Delpini in Turchia tra «i più invisibili degli invisibili»

L'Arcivescovo ha visitato nel Paese la consacrata ambrosiana fidei donum Mariagrazia Zambon

18 Agosto 2023

«Grazie monsignor Mario, per la sua visita a questo piccolo gregge: una minuscola comunità cristiana, che oggi si sente una perla preziosa valorizzata dalla sua presenza tra noi». Con queste parole l’Arcivescovo di İzmir, monsignor Martin Kmetec, ha introdotto e spiegato in sintesi, all’inizio della celebrazione Eucaristica di domenica 13 agosto, la presenza dell’Arcivescovo di Milano Mario Delpini a Konya, la città turca nel cuore dell’Anatolia dove si trova come fidei donum ambrosiana la consacrata dell’Ordo Virginum Mariagrazia Zambon.

Una celebrazione in cui tutti i partecipanti, nonostante la diversa provenienza geografica e culturale, si sono sentiti un’unica famiglia e sono stati incoraggiati a non aver paura, a continuare a fidarsi di Dio, e qualora ci si trovasse nella tempesta, di avere il coraggio di invocare come ha fatto Pietro: «Signore salvami», aggrappandosi poi alla Mano di Gesù che non vuole certo che affoghiamo.

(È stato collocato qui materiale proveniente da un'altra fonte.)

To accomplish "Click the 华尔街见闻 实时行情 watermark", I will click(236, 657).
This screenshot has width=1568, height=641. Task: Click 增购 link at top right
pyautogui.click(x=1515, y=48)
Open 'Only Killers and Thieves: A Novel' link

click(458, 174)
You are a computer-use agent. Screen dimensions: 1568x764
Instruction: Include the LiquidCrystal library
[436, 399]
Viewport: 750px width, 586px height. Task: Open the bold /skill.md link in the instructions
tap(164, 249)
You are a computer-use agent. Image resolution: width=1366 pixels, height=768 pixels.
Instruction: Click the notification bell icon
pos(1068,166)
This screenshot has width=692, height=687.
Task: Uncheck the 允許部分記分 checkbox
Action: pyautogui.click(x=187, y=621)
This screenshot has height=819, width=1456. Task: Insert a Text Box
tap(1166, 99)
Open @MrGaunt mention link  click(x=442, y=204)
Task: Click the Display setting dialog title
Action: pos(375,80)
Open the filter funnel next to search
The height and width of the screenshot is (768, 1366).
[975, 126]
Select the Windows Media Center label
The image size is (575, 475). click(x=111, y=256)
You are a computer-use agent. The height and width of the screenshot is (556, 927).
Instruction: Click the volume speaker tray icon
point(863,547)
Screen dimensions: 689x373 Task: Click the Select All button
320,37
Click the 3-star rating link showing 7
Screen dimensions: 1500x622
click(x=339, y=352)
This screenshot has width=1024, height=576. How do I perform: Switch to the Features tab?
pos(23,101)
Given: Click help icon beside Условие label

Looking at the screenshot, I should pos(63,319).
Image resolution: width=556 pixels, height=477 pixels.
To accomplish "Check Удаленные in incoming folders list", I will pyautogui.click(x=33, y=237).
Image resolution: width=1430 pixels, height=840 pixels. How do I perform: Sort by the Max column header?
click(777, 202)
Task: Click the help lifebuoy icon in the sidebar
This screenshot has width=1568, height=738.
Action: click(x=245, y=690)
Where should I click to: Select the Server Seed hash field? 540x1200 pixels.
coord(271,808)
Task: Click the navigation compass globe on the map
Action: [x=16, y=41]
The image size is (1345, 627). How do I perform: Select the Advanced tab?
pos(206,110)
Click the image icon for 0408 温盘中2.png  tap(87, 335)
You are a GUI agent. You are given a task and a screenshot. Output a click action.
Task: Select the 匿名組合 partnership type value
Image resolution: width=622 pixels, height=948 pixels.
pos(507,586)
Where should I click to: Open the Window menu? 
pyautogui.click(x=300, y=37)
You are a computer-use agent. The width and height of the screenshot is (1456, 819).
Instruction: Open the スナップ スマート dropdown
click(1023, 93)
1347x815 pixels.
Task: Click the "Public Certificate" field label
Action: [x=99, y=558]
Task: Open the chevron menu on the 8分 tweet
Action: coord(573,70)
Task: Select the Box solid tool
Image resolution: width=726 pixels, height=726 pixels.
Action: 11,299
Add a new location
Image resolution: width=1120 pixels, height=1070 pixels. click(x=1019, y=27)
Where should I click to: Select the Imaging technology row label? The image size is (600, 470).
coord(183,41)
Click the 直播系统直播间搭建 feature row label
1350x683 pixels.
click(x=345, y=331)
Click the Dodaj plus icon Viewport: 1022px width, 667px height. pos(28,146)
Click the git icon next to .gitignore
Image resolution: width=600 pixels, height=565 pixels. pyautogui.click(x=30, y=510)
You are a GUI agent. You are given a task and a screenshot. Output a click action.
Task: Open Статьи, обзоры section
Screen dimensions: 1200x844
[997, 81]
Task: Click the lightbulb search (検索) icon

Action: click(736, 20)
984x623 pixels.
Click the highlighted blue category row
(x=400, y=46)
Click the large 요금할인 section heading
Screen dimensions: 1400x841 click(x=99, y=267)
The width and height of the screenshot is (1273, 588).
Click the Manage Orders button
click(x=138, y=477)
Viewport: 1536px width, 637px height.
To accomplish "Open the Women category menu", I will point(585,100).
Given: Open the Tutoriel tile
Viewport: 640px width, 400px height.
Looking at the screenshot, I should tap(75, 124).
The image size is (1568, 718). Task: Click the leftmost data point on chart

Sostenuti da queste parole, dopo la Messa è stato significativo l’incontro, semplice ma profondo, con il gruppetti di ragazzi della parrocchia, sia turchi sia studenti africani. Un dialogo schietto fatto di domande e risposte sui problemi, le preoccupazioni e le speranze che abitano le nuove generazioni, confrontandosi su quanto emerso durante l’appena trascorsa Giornata mondiale della gioventù e quanto stanno vivendo i ragazzi cristiani come minoranza in un contesto prevalentemente musulmano.

Forte la testimonianza del percorso di fede di una famiglia locale così come la visita ad una ragazza cristiana del Ruanda, da 11 anni profuga in Turchia, scappata dai troppi soprusi e violenze subite nella sua terra d’origine. Ammalata e costretta a dialisi tre volte alla settimana, ha ricevuto con commozione l’Eucarestia dalle mani di Delpini, nel sottotetto di un palazzo di 13 piani: «Io non posso andare in chiesa, ma oggi la Chiesa è venuta da me», ha commentato con indicibile gioia.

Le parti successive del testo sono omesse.